In the middle of a three-hour psychology class, I observe one of my peers stand up, march to the front of the room and face the class, recite a joke, bow, and return to her seat. We all look around in disbelief. It takes us a long moment to realise what is happening, she is doing the exposure exercise from our Cognitive Behavioural Therapy (CBT) assignment – the ominously named ‘shame attack exercise’.
The brief is straightforward on paper: choose a shame or anxiety-inducing activity, do it, and reflect. As fifth-year provisional psychologists (meaning L-plates on, still figuring it out), this assignment is designed to familiarise us with exposure-based tasks, but also to make us walk the talk.

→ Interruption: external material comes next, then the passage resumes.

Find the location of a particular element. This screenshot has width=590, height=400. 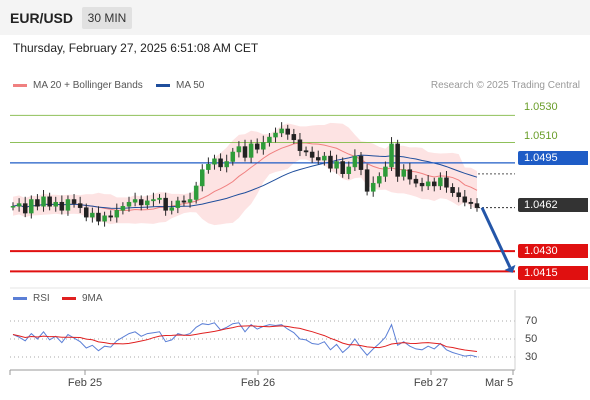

I hadn’t planned to do it. My assignment is already a polished Word document – reflection, analysis, insights – drafted out of thin air. I assumed most people would do the same. But during the lunch break, I am surprised to hear how many of my peers have actually followed through. On the tram ride home, my attitude oscillates between disdain over their conscientiousness, and the creeping recognition of my own fraudulence.
Calling Myself Out
Later that night, I reopen my draft and read it over. Then, without much ceremony, I delete it. I revisit the assignment brief and the examples our teacher provides:
- Appearance-related discomforts (e.g. going out in mismatched clothes, talking with food in your teeth)
- Outgoing or socially odd behaviours (e.g. singing in public, walking a banana on a leash)Acts of self-consciousness (e.g. taking selfies in public, going to a movie alone, being late)
Some examples, like eating alone or sending back a bad meal, feel well within my comfort zone. But others? I wouldn’t be caught dead. This, of course, is the entire point.
To choose an activity, I make a list of the small rituals I rely on to feel in control: checking my appearance, walking with good posture, avoiding trip hazards, not drawing attention. One by one, they reveal themselves as safety behaviours — tiny acts of ego-management I hadn’t realised until now.
Yoga in Speedos
Still, now that I’ve committed, none of these feel like the right option. I keep returning to the image of my peer leaping up in class, and to the friend who completes her exposure exercise by ordering her usual coffee and adding “honey pie” to the end. Then I spot my Speedos on the floor, discarded following my morning swim, and think of the yoga class I’ve booked. Just like that, my shame attack is clear: yoga in Speedos.
It’s not an easy morning. In fact, the anxiety starts the night before. I wake up several times, and for a moment everything feels normal – until I remember what I’ve committed to doing in the morning.
I arrive at the studio very early, flooded with anticipatory anxiety and that strange conviction I’m about to unleash hell. I change, emerge – and see two people waiting. Panicking, I retreat, and start pulling my clothes back on. Then I catch my reflection in the mirror.